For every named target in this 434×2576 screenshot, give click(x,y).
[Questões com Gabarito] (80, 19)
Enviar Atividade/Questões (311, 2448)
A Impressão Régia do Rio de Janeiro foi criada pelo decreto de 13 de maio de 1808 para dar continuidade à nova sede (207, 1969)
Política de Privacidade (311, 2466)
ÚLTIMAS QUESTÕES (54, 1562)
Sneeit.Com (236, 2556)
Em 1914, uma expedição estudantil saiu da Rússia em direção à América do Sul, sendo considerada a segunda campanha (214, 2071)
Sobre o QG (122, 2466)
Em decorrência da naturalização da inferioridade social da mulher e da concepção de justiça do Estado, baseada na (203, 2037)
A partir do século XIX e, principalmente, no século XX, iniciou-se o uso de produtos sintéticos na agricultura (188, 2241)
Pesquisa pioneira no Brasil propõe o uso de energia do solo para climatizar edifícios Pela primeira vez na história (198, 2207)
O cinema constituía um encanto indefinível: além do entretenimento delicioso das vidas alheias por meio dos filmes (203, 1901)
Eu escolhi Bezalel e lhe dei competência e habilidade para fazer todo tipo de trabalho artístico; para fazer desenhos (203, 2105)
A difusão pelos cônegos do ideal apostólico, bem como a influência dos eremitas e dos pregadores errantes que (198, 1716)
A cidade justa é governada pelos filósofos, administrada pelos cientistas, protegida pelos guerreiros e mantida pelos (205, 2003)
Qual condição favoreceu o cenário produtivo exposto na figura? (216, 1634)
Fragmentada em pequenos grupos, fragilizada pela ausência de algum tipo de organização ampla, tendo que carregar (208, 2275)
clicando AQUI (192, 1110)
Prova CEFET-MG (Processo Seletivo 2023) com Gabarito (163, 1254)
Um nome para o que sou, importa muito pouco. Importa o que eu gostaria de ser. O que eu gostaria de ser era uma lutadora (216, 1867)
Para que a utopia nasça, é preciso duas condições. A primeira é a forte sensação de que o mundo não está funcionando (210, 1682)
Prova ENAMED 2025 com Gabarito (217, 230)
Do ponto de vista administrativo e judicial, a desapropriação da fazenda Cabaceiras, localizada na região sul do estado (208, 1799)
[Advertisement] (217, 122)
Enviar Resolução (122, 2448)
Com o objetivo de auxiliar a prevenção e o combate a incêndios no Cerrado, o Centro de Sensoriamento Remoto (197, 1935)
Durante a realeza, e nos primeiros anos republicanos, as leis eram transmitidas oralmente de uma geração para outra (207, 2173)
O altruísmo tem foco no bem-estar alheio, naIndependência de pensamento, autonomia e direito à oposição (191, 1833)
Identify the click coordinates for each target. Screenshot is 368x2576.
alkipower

● ● ● ●

**Work request**
All of the material is to be copied word for word.

**Solution to this task**
For every named target in this 434×2576 screenshot, give click(x,y).
[Questões com Gabarito] (80, 19)
Enviar Atividade/Questões (311, 2448)
A Impressão Régia do Rio de Janeiro foi criada pelo decreto de 13 de maio de 1808 para dar continuidade à nova sede (207, 1969)
Política de Privacidade (311, 2466)
ÚLTIMAS QUESTÕES (54, 1562)
Sneeit.Com (236, 2556)
Em 1914, uma expedição estudantil saiu da Rússia em direção à América do Sul, sendo considerada a segunda campanha (214, 2071)
Sobre o QG (122, 2466)
Em decorrência da naturalização da inferioridade social da mulher e da concepção de justiça do Estado, baseada na (203, 2037)
A partir do século XIX e, principalmente, no século XX, iniciou-se o uso de produtos sintéticos na agricultura (188, 2241)
Pesquisa pioneira no Brasil propõe o uso de energia do solo para climatizar edifícios Pela primeira vez na história (198, 2207)
O cinema constituía um encanto indefinível: além do entretenimento delicioso das vidas alheias por meio dos filmes (203, 1901)
Eu escolhi Bezalel e lhe dei competência e habilidade para fazer todo tipo de trabalho artístico; para fazer desenhos (203, 2105)
A difusão pelos cônegos do ideal apostólico, bem como a influência dos eremitas e dos pregadores errantes que (198, 1716)
A cidade justa é governada pelos filósofos, administrada pelos cientistas, protegida pelos guerreiros e mantida pelos (205, 2003)
Qual condição favoreceu o cenário produtivo exposto na figura? (216, 1634)
Fragmentada em pequenos grupos, fragilizada pela ausência de algum tipo de organização ampla, tendo que carregar (208, 2275)
clicando AQUI (192, 1110)
Prova CEFET-MG (Processo Seletivo 2023) com Gabarito (163, 1254)
Um nome para o que sou, importa muito pouco. Importa o que eu gostaria de ser. O que eu gostaria de ser era uma lutadora (216, 1867)
Para que a utopia nasça, é preciso duas condições. A primeira é a forte sensação de que o mundo não está funcionando (210, 1682)
Prova ENAMED 2025 com Gabarito (217, 230)
Do ponto de vista administrativo e judicial, a desapropriação da fazenda Cabaceiras, localizada na região sul do estado (208, 1799)
[Advertisement] (217, 122)
Enviar Resolução (122, 2448)
Com o objetivo de auxiliar a prevenção e o combate a incêndios no Cerrado, o Centro de Sensoriamento Remoto (197, 1935)
Durante a realeza, e nos primeiros anos republicanos, as leis eram transmitidas oralmente de uma geração para outra (207, 2173)
O altruísmo tem foco no bem-estar alheio, naIndependência de pensamento, autonomia e direito à oposição (191, 1833)
Identify the click coordinates for each target. Screenshot is 368x2576.
alkipower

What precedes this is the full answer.